> SHORT EXERCISE: Copy the material below word for word, keeping every line in order.

┄┄┄┄┄┄

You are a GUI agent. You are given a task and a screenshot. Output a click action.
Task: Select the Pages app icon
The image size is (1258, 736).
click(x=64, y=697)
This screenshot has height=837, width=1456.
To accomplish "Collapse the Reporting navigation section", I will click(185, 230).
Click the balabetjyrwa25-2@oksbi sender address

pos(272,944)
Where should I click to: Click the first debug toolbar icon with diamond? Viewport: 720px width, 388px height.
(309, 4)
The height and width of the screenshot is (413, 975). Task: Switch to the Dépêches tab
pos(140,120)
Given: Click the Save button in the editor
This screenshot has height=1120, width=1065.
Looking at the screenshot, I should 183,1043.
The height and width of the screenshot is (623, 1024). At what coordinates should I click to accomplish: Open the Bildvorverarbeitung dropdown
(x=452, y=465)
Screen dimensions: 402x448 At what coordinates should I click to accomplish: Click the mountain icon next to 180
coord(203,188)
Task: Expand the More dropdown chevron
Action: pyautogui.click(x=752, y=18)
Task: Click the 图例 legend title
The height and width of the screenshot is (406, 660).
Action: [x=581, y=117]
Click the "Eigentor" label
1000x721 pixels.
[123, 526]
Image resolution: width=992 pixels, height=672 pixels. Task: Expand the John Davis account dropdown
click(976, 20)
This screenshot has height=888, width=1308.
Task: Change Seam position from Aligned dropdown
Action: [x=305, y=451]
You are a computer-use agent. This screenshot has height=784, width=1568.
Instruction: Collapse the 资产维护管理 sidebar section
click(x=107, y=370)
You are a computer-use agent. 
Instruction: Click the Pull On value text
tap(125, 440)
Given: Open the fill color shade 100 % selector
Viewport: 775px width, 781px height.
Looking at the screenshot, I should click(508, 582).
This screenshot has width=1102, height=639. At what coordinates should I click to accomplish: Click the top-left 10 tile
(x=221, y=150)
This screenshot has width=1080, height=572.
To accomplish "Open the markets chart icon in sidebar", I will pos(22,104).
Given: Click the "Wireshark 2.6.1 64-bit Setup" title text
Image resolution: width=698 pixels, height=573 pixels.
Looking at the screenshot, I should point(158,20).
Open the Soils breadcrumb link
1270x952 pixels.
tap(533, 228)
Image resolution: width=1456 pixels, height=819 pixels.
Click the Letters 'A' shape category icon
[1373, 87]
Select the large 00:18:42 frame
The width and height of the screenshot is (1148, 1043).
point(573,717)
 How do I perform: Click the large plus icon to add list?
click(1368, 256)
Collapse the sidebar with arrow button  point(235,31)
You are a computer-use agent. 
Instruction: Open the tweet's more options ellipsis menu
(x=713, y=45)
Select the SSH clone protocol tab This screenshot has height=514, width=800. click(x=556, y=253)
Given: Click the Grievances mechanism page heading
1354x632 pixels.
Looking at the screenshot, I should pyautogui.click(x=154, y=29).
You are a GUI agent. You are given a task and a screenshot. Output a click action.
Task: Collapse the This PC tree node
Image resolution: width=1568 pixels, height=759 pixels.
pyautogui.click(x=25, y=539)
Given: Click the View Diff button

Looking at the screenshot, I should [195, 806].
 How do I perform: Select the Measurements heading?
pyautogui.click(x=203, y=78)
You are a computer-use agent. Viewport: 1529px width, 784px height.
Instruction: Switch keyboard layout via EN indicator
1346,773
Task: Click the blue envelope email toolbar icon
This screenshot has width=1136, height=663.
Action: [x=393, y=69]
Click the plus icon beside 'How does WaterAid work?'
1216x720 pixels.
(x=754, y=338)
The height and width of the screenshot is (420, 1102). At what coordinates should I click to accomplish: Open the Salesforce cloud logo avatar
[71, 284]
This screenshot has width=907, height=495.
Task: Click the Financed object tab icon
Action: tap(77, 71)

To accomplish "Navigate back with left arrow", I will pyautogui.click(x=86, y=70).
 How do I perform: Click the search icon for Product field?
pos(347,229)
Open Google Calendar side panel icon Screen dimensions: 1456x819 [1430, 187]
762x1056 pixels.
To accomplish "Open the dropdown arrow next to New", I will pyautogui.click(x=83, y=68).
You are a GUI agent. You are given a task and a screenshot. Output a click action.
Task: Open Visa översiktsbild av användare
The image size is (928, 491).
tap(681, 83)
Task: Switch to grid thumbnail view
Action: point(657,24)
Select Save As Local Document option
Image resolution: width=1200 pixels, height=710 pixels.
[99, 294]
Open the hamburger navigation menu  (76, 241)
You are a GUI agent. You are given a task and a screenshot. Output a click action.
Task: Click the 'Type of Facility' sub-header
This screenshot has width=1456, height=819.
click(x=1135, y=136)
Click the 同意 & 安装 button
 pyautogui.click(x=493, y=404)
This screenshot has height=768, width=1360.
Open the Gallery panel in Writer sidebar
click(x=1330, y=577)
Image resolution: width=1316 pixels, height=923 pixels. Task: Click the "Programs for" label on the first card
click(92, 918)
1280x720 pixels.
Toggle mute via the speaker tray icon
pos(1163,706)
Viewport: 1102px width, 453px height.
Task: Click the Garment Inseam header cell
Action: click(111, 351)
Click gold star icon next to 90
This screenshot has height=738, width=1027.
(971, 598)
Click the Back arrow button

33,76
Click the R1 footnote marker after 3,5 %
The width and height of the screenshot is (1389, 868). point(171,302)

┄┄┄┄┄┄

> COMPLETED EXERCISE:
You are a GUI agent. You are given a task and a screenshot. Output a click action.
Task: Select the Pages app icon
The image size is (1258, 736).
click(x=64, y=697)
This screenshot has height=837, width=1456.
To accomplish "Collapse the Reporting navigation section", I will click(185, 230).
Click the balabetjyrwa25-2@oksbi sender address

pos(272,944)
Where should I click to: Click the first debug toolbar icon with diamond? Viewport: 720px width, 388px height.
(309, 4)
The height and width of the screenshot is (413, 975). Task: Switch to the Dépêches tab
pos(140,120)
Given: Click the Save button in the editor
This screenshot has height=1120, width=1065.
Looking at the screenshot, I should 183,1043.
The height and width of the screenshot is (623, 1024). At what coordinates should I click to accomplish: Open the Bildvorverarbeitung dropdown
(x=452, y=465)
Screen dimensions: 402x448 At what coordinates should I click to accomplish: Click the mountain icon next to 180
coord(203,188)
Task: Expand the More dropdown chevron
Action: pyautogui.click(x=752, y=18)
Task: Click the 图例 legend title
The height and width of the screenshot is (406, 660).
Action: [x=581, y=117]
Click the "Eigentor" label
1000x721 pixels.
[123, 526]
Image resolution: width=992 pixels, height=672 pixels. Task: Expand the John Davis account dropdown
click(976, 20)
This screenshot has height=888, width=1308.
Task: Change Seam position from Aligned dropdown
Action: [x=305, y=451]
You are a computer-use agent. This screenshot has height=784, width=1568.
Instruction: Collapse the 资产维护管理 sidebar section
click(x=107, y=370)
You are a computer-use agent. 
Instruction: Click the Pull On value text
tap(125, 440)
Given: Open the fill color shade 100 % selector
Viewport: 775px width, 781px height.
Looking at the screenshot, I should click(508, 582).
This screenshot has width=1102, height=639. At what coordinates should I click to accomplish: Click the top-left 10 tile
(x=221, y=150)
This screenshot has width=1080, height=572.
To accomplish "Open the markets chart icon in sidebar", I will pos(22,104).
Given: Click the "Wireshark 2.6.1 64-bit Setup" title text
Image resolution: width=698 pixels, height=573 pixels.
Looking at the screenshot, I should point(158,20).
Open the Soils breadcrumb link
1270x952 pixels.
tap(533, 228)
Image resolution: width=1456 pixels, height=819 pixels.
Click the Letters 'A' shape category icon
[1373, 87]
Select the large 00:18:42 frame
The width and height of the screenshot is (1148, 1043).
point(573,717)
 How do I perform: Click the large plus icon to add list?
click(1368, 256)
Collapse the sidebar with arrow button  point(235,31)
You are a computer-use agent. 
Instruction: Open the tweet's more options ellipsis menu
(x=713, y=45)
Select the SSH clone protocol tab This screenshot has height=514, width=800. click(x=556, y=253)
Given: Click the Grievances mechanism page heading
1354x632 pixels.
Looking at the screenshot, I should pyautogui.click(x=154, y=29).
You are a GUI agent. You are given a task and a screenshot. Output a click action.
Task: Collapse the This PC tree node
Image resolution: width=1568 pixels, height=759 pixels.
pyautogui.click(x=25, y=539)
Given: Click the View Diff button

Looking at the screenshot, I should [195, 806].
 How do I perform: Select the Measurements heading?
pyautogui.click(x=203, y=78)
You are a computer-use agent. Viewport: 1529px width, 784px height.
Instruction: Switch keyboard layout via EN indicator
1346,773
Task: Click the blue envelope email toolbar icon
This screenshot has width=1136, height=663.
Action: [x=393, y=69]
Click the plus icon beside 'How does WaterAid work?'
1216x720 pixels.
(x=754, y=338)
The height and width of the screenshot is (420, 1102). At what coordinates should I click to accomplish: Open the Salesforce cloud logo avatar
[71, 284]
This screenshot has width=907, height=495.
Task: Click the Financed object tab icon
Action: tap(77, 71)

To accomplish "Navigate back with left arrow", I will pyautogui.click(x=86, y=70).
 How do I perform: Click the search icon for Product field?
pos(347,229)
Open Google Calendar side panel icon Screen dimensions: 1456x819 [1430, 187]
762x1056 pixels.
To accomplish "Open the dropdown arrow next to New", I will pyautogui.click(x=83, y=68).
You are a GUI agent. You are given a task and a screenshot. Output a click action.
Task: Open Visa översiktsbild av användare
The image size is (928, 491).
tap(681, 83)
Task: Switch to grid thumbnail view
Action: point(657,24)
Select Save As Local Document option
Image resolution: width=1200 pixels, height=710 pixels.
[99, 294]
Open the hamburger navigation menu  (76, 241)
You are a GUI agent. You are given a task and a screenshot. Output a click action.
Task: Click the 'Type of Facility' sub-header
This screenshot has width=1456, height=819.
click(x=1135, y=136)
Click the 同意 & 安装 button
 pyautogui.click(x=493, y=404)
This screenshot has height=768, width=1360.
Open the Gallery panel in Writer sidebar
click(x=1330, y=577)
Image resolution: width=1316 pixels, height=923 pixels. Task: Click the "Programs for" label on the first card
click(92, 918)
1280x720 pixels.
Toggle mute via the speaker tray icon
pos(1163,706)
Viewport: 1102px width, 453px height.
Task: Click the Garment Inseam header cell
Action: click(111, 351)
Click gold star icon next to 90
This screenshot has height=738, width=1027.
(971, 598)
Click the Back arrow button

33,76
Click the R1 footnote marker after 3,5 %
The width and height of the screenshot is (1389, 868). point(171,302)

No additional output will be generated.